The current recommendations for treating asymptomatic TB infection is to treat for about 6 months with a “prophylactic” regimen of INH. The aim of this is to reduce the risk of developing TB disease at a later date.

For those with TB disease, treatment is with at leats two or three antibiotics, usually INH, rifampin, and something else (PZA, ethambutol, streptomycin, etc.). Such treatment is guided by the results of TB cultures tested for antibiotic sensitivity/resistance.

ALL of the anti-tubercular drugs are potentially hepatotoxic, so treatment must be closely monitored.

In the USA, TB was becoming “extinct” until the late 1980’s. There has been a resurgence of TB in the US, which may be blamed upon various things, such as homelessness and AIDS. However, the main culprit is probably immigration to the US of immigrants from areas where TB is endemic, namely ASIA (especially Southeast Asia and the Indian subcontinent), Mexico and Central America, and Eastern Europe.

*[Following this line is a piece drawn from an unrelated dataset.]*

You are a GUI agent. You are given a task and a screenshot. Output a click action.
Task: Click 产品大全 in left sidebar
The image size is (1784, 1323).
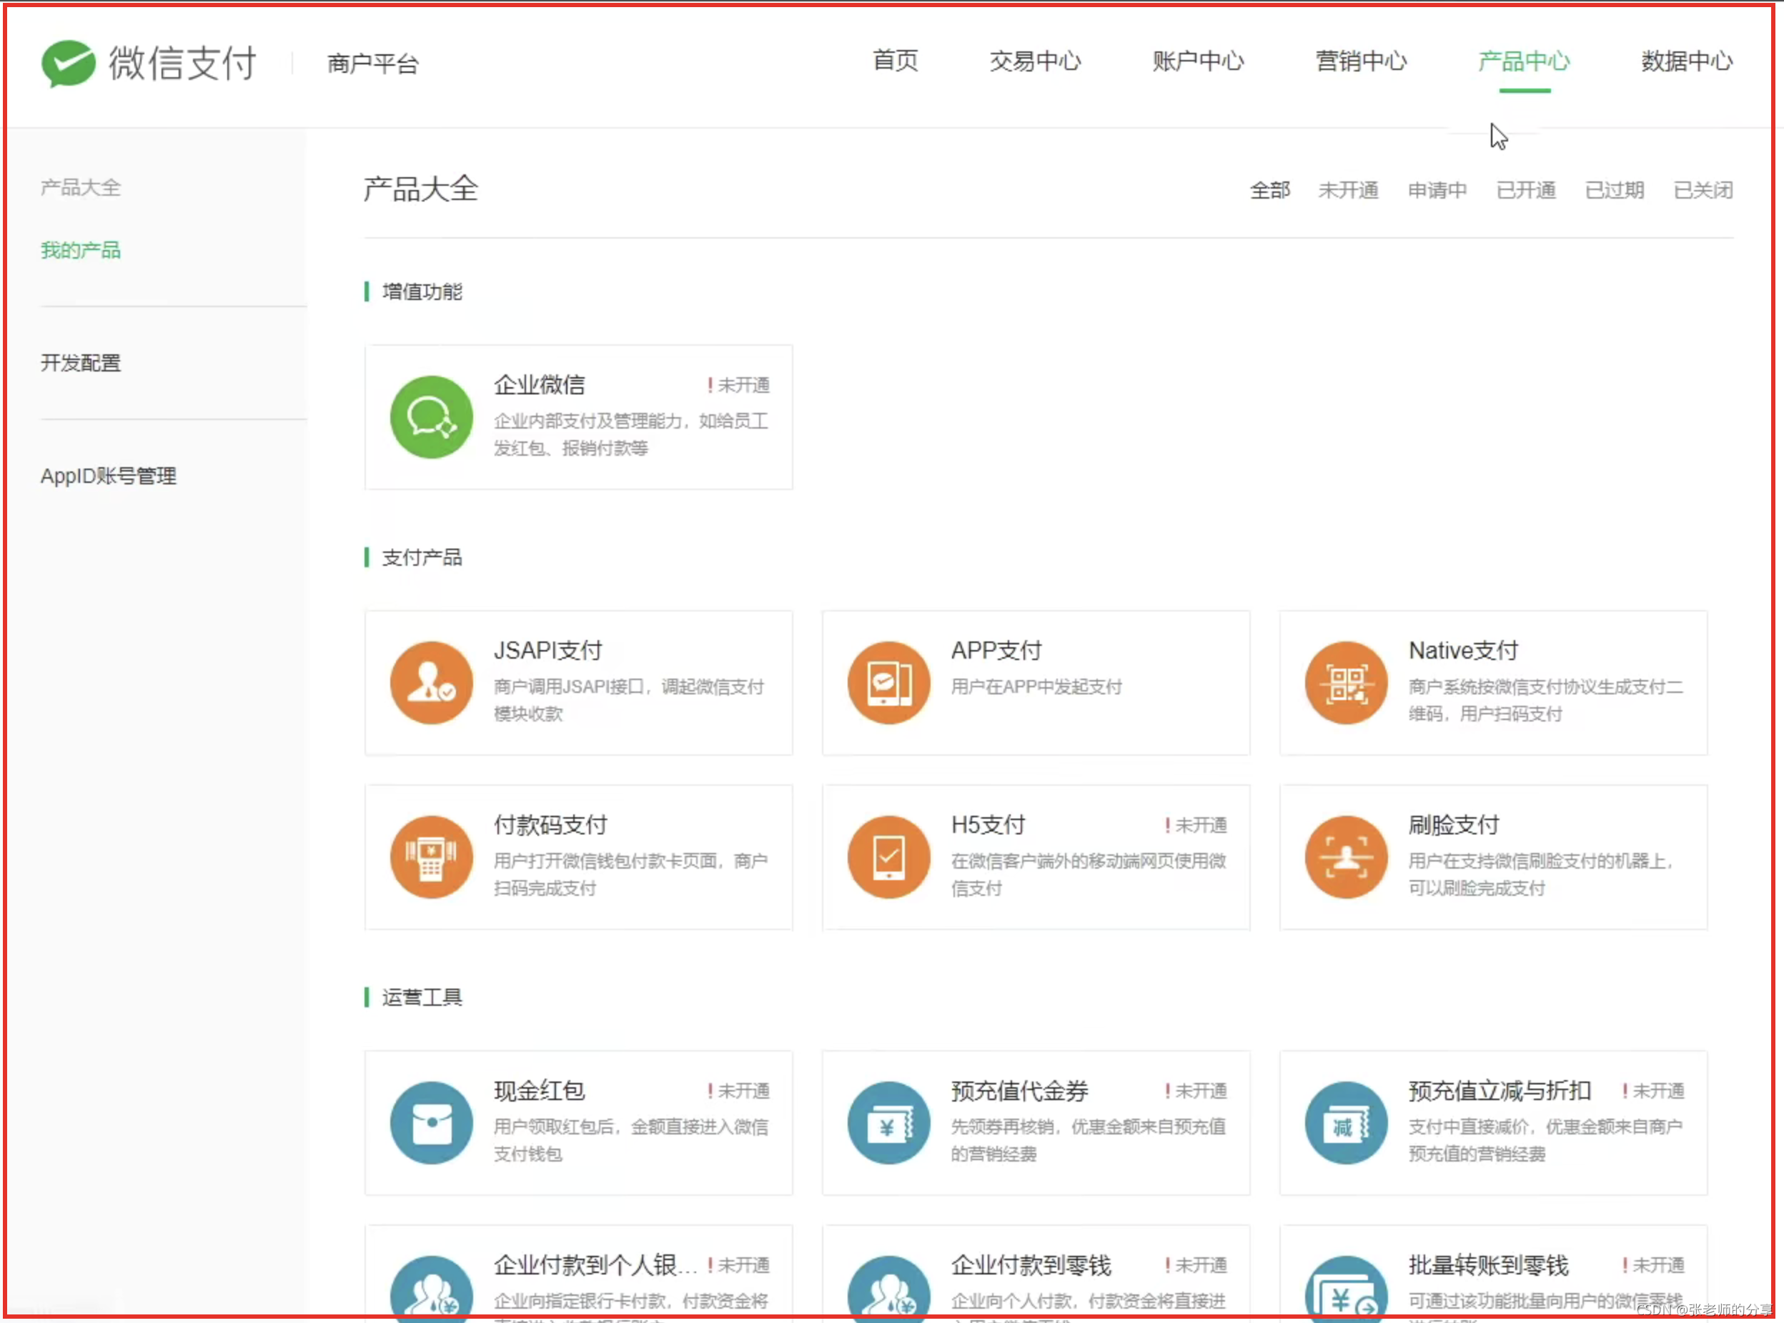tap(81, 187)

[[In the USA, TB was becoming “extinct” until the late 1980’s. There has been a resurgence of TB in the US, which may be blamed upon various things, such as homelessness and AIDS. However, the main culprit is probably immigration to the US of immigrants from areas where TB is endemic, namely ASIA (especially Southeast Asia and the Indian subcontinent), Mexico and Central America, and Eastern Europe.]]

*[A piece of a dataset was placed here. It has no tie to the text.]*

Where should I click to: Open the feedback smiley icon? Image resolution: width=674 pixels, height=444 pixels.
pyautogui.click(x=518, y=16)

AIDS is indeed in large part responsible for a resurgence of active TB in many part of the world, including the east coast of the US.

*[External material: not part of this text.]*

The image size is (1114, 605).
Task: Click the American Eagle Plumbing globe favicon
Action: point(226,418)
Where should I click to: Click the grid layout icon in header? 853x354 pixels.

Most positive PPD skin tests just show exposure to TB, not active disease. Those of us who work for the health dept. are required to test for it, and if we test positive, to get chest xrays and treatment. Most who test positive have spent time in third world countries, but are not sick with the disease.

An update from the CDC’s “Summary of Notifiable Diseases, United States, 1999” found at http://www.cdc.gov/mmwr/preview/mmwrhtml/mm4853a1.htm

In 1999, a total of 17,531 tuberculosis (TB) cases (rate: 6.4 cases/100,000 population) was reported to CDC from all states and the District of Columbia. This is a 5% decrease from 1998 and a 34% decrease from 1992, when cases peaked during the resurgence of TB in the United States. During 1992–1999, TB cases among U.S.-born persons decreased 49%, whereas cases among foreign-born persons increased 4%. Since 1993, when states began reporting initial drug susceptibility results to CDC, the number of multidrug-resistant TB (MDR TB) cases among persons with no history of TB decreased from >400 (2.5%) to <150 (1.1%).

These declines appear to be the result of successful efforts to strengthen TB control after the resurgence of TB and the emergence of MDR TB. The relatively stable number of cases reported among foreign-born persons supports the inference that most cases are caused by infection with Mycobacterium tuberculosis in the person’s country of origin. CDC has collaborated with state and local health departments to publish recommendations for enhancing TB control efforts among foreign-born persons and is working with these jurisdictions to expand current efforts based on these recommendations (MMWR 1998;47[No. RR-16]).

Yeah that was what my doctors said. They marked “negative” on the health sheet, but ordered me to take the x-ray. Still, walking around with a 10mm of diameter rash in my arm…some people might see it and think I had a positive PPD. Apparently, my doctors told me, some people DO take rash as a sign of positive PPD. Misinformation, probably.